The memory immunity response via long-term metabolic and epigenetic reprogramming in innate immune cells has been termed “trained immunity”1, 2, 3, which can be triggered by β-glucan(4), BCG(5), and oxidized low-density lipoprotein(6) accompanying long-term functional reprogramming events such as increased host defense against unrelated infections7, 8. Trained immunity plays a double-edged role, where moderate activation of trained immunity is beneficial to the clearance of bacterial infection, but excessive activation could conversely lead to the development of disease, including autoimmune disorders and cardiovascular diseases9, 10. Evidence indicates that urate triggers epigenetic changes, resulting in an altered functional state that manifests as long-term systemic inflammation observed in gout11, 12. The amount of pro-inflammatory cytokines produced by PBMCs after re-stimulation was higher in hyperuricaemic individuals than in controls(13). Allergen-triggered inflammation drives an inflammatory transcriptional reprogramming and may exacerbate chronic type 2 airway inflammation, which is reliant on TNF(14). OxLDL induced trained immunity accompanied by low-grade inflammation, which may contribute to atherosclerosis development(6). This evidence suggests the inhibition of the maladaptive activation of trained immunity may be effective strategies for disease development.
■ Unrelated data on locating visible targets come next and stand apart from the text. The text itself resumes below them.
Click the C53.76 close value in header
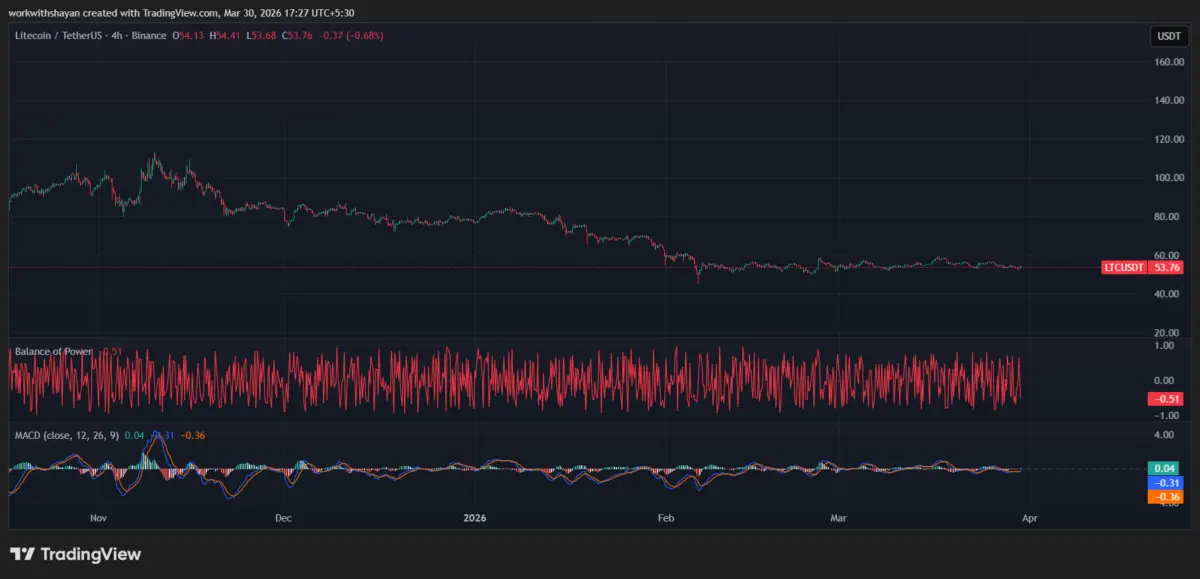This screenshot has height=579, width=1200. [x=297, y=35]
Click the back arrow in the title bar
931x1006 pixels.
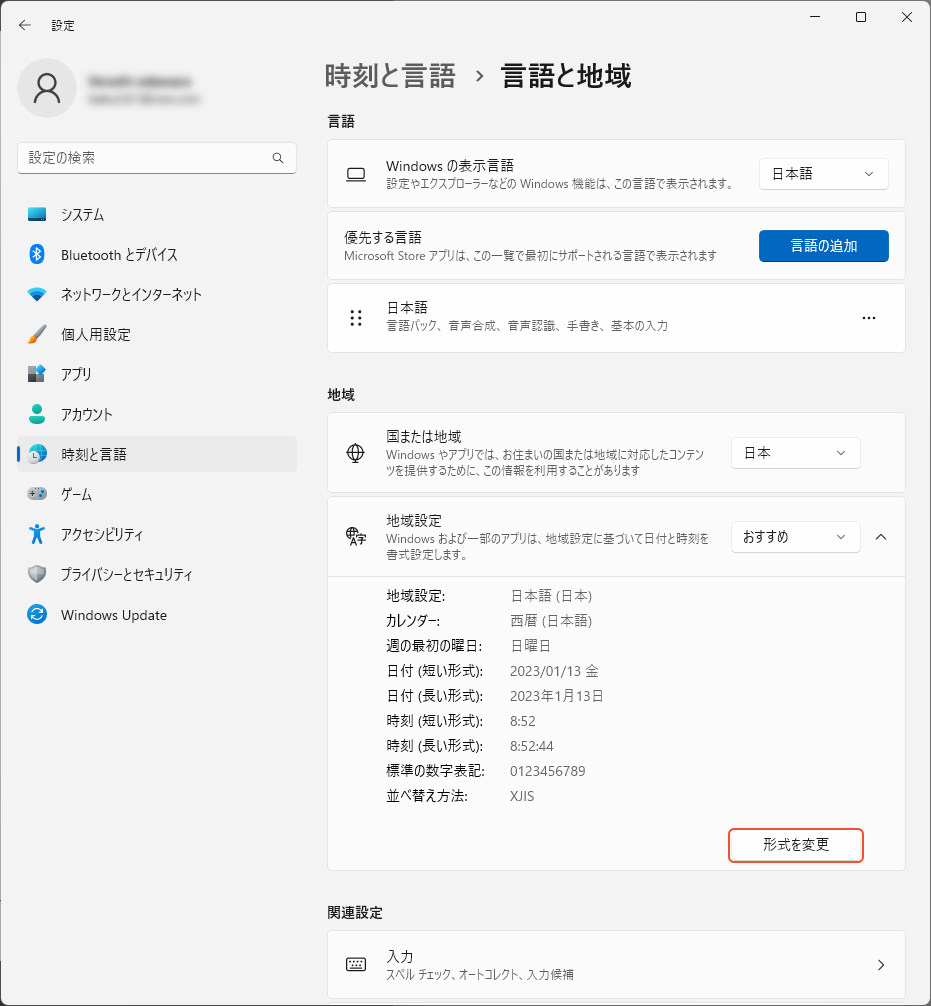click(x=25, y=25)

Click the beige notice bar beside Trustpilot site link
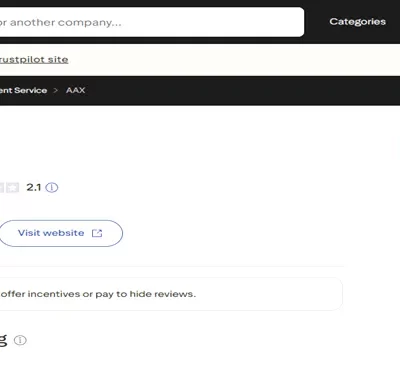pos(233,60)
Inhibition of mTOR, HIF-1α, and Akt resulted in a dose-dependent inhibition of cytokines production in trained monocytes4, 15, suggesting the innate memory depended on Akt/mTOR/HIF-1α signaling pathway. Moreover, pieces of evidence suggest that interleukin-1 (IL-1) 1family cytokines play an essential role in regulating and initiating innate immune memory15, 16, 17. IL-37 and IL-38, the anti-inflammatory cytokines of the IL-1 family members, are promising targets for therapies as they can reduce the induction of trained immunity, both cytokines mainly act by inhibiting the activation of mTOR and preventing epigenetic changes18, 19, 20.

Clostridium perfringens (C. perfringens)2 is a zoonotic pathogen that causes gastroenteritis, gas gangrene, and necrotic enteritis derived from its different toxins21, 22. Additionally, food safety issues caused by C. perfringens are people’s concerns. Antibiotics can contribute to the development of resistant germs; thus, the study of the host-pathogen interaction is necessary. Innate immune memory leads to a range of subsequent cellular antimicrobial events; however, these effects may result in an excessive inflammatory reaction.

Dihydroartemisinin (DHA)3 is the active metabolite of artemisinin-like compounds in vivo(23) and has exhibited multiple biomedical activities including anti-inflammatory, anti-cancer, and immunoregulatory effects24, 25. In this study, we show that heat-killed Candida albicans (HKCA)4 priming enhanced innate responses against C. perfringens, and DHA blocks mTOR signaling and AIM2 inflammasome activation induced by HKCA, thus suppressing the production of cytokines, ETs release and autophagy proteins expression in response to C. perfringens. Given the novelty of its immunomodulatory potential, we suggest that DHA may be useful as a therapy in conditions characterized by excessively trained immunity such as autoinflammatory diseases.